Il n’a pas été reçu à la Maison Blanche, ni même au département d’Etat. Mais le simple fait de se déplacer à Washington constitue déjà une victoire diplomatique de poids pour le président de la république autoproclamée du Somaliland. En visite dans la capitale fédérale américaine depuis le 5 septembre, Abdirahman Mohamed Abdullahi, dit « Irro », espère capitaliser sur la reconnaissance de la souveraineté de son pays par Israël en 2025, la première depuis que le Somaliland a déclaré son indépendance en 1991.
« En raison du conflit actuel avec l’Iran et des problèmes liés au commerce international, le monde entier prête attention au Somaliland et en particulier à nos ports sur le golfe d’Aden », veut croire le dirigeant somalilandais, interrogé par le média Politico, le 9 septembre.

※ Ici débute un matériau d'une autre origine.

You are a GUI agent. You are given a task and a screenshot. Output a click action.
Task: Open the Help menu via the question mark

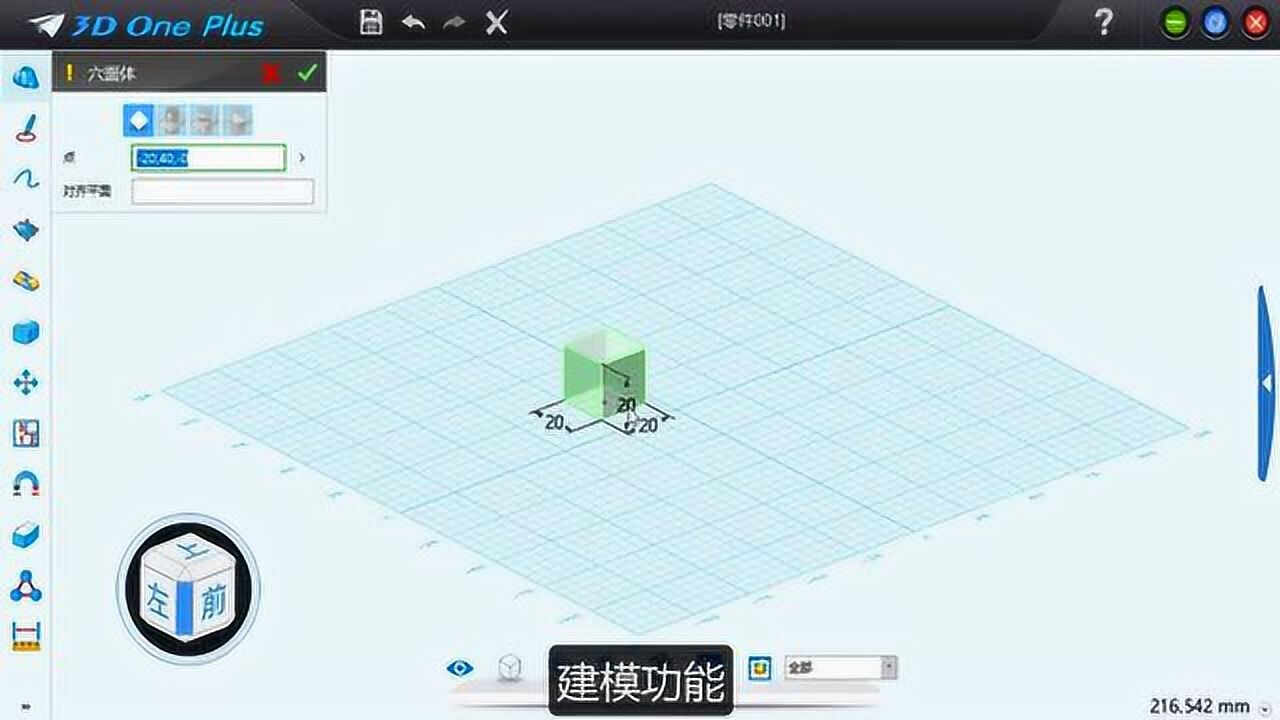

Située sur la rive sud du golfe d’Aden, face au Yémen, où combattent les rebelles houthistes soutenus par Téhéran, la région séparatiste somalienne occupe une position stratégique qui n’a pas échappé à l’administration du président américain, Donald Trump. Surtout depuis l’installation, à la fin de l’année 2025, d’une base militaire dans la ville côtière de Berbera. Encore secrète, l’infrastructure est aujourd’hui mise à la disposition d’officiers émiratis et israéliens, les deux principaux alliés du Somaliland.